▶ Task to carry out: Report each line of the records where "agent" occurs.

Data records
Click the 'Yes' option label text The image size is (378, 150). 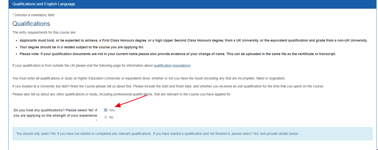point(112,110)
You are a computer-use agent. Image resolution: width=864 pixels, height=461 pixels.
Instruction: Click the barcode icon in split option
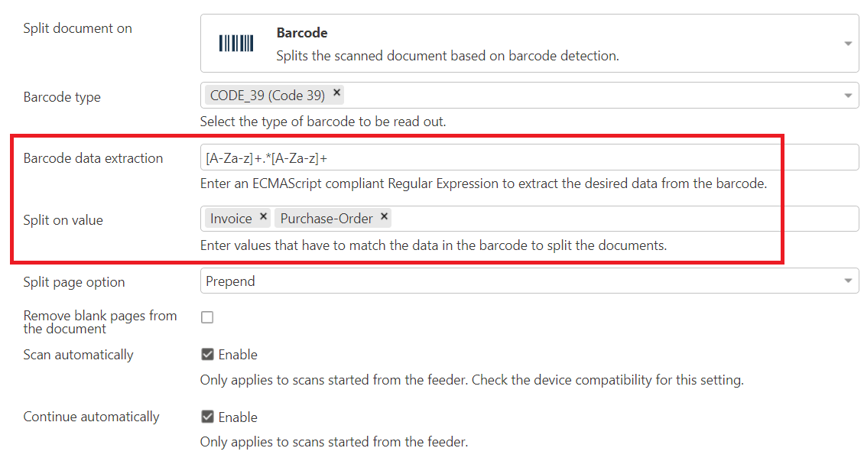pos(235,43)
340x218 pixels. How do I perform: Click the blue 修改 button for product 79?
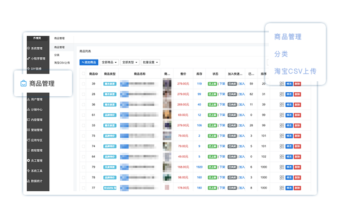tap(289, 167)
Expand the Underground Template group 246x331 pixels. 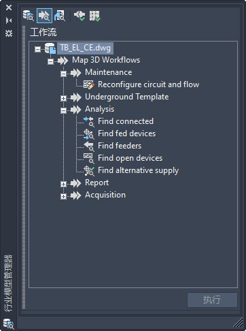click(64, 98)
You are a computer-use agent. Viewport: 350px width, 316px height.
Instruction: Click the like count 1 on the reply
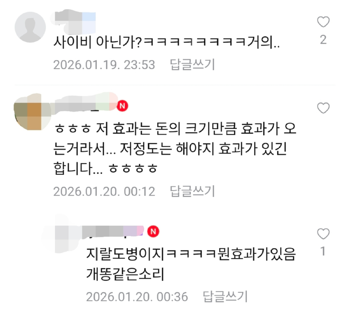coord(323,251)
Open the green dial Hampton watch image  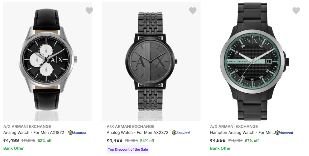pos(254,60)
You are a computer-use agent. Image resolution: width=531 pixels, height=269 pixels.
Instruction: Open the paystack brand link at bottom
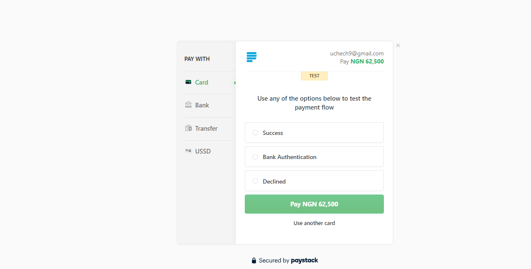tap(304, 261)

▶ Solution:
You are a computer-use agent. Image resolution: width=864 pixels, height=461 pixels.
You are a computer-use agent. Viewport: 350px width, 316px height.
You are a computer-use agent. Image resolution: width=531 pixels, height=269 pixels.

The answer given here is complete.